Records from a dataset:
###

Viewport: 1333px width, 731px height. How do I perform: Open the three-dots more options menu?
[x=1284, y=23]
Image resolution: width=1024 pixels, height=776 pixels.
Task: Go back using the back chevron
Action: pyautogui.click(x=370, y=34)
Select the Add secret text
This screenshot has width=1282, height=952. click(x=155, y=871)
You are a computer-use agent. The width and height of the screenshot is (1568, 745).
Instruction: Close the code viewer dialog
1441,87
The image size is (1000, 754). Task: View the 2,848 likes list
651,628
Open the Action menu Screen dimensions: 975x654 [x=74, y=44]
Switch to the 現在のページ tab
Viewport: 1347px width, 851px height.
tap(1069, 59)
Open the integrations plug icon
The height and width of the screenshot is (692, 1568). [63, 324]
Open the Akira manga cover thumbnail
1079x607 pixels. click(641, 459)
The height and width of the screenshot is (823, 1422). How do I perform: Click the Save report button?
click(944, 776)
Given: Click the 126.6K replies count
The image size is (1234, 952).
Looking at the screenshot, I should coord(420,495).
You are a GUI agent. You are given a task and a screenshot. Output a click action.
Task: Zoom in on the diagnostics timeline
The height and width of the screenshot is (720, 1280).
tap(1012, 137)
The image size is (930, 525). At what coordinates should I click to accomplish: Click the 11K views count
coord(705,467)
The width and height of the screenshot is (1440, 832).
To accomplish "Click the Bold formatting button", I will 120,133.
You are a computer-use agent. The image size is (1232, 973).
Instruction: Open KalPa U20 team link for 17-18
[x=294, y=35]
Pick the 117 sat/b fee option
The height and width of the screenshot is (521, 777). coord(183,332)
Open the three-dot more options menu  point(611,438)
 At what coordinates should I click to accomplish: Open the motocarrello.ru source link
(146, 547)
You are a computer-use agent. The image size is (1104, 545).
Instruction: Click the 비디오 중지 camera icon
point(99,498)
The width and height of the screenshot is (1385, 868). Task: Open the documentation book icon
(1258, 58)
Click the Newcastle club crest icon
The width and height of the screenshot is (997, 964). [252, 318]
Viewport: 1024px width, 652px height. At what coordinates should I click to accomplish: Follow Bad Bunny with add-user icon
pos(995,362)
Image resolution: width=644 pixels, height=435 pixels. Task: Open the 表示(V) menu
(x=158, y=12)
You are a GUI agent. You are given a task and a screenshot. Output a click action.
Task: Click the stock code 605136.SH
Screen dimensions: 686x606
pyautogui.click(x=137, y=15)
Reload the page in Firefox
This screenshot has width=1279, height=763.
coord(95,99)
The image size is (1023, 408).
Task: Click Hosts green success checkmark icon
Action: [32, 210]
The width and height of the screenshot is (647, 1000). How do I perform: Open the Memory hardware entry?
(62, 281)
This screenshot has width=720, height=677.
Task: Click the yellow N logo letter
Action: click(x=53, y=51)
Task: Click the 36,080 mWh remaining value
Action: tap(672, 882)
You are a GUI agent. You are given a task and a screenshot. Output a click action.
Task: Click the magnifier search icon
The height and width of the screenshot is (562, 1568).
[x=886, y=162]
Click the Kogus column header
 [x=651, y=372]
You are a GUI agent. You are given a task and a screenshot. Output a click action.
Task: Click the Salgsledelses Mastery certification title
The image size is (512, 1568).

###

Assignment:
Retype only this range exactly: the first line of the data through the line where "Open the three-dot more" appears.

Task output:
Viewport: 1333px width, 731px height. How do I perform: Open the three-dots more options menu?
[x=1284, y=23]
Image resolution: width=1024 pixels, height=776 pixels.
Task: Go back using the back chevron
Action: pyautogui.click(x=370, y=34)
Select the Add secret text
This screenshot has width=1282, height=952. click(x=155, y=871)
You are a computer-use agent. The width and height of the screenshot is (1568, 745).
Instruction: Close the code viewer dialog
1441,87
The image size is (1000, 754). Task: View the 2,848 likes list
651,628
Open the Action menu Screen dimensions: 975x654 [x=74, y=44]
Switch to the 現在のページ tab
Viewport: 1347px width, 851px height.
tap(1069, 59)
Open the integrations plug icon
The height and width of the screenshot is (692, 1568). [63, 324]
Open the Akira manga cover thumbnail
1079x607 pixels. click(641, 459)
The height and width of the screenshot is (823, 1422). How do I perform: Click the Save report button?
click(944, 776)
Given: Click the 126.6K replies count
The image size is (1234, 952).
Looking at the screenshot, I should coord(420,495).
You are a GUI agent. You are given a task and a screenshot. Output a click action.
Task: Zoom in on the diagnostics timeline
The height and width of the screenshot is (720, 1280).
tap(1012, 137)
The image size is (930, 525). At what coordinates should I click to accomplish: Click the 11K views count
coord(705,467)
The width and height of the screenshot is (1440, 832).
To accomplish "Click the Bold formatting button", I will 120,133.
You are a computer-use agent. The image size is (1232, 973).
Instruction: Open KalPa U20 team link for 17-18
[x=294, y=35]
Pick the 117 sat/b fee option
The height and width of the screenshot is (521, 777). coord(183,332)
Open the three-dot more options menu  point(611,438)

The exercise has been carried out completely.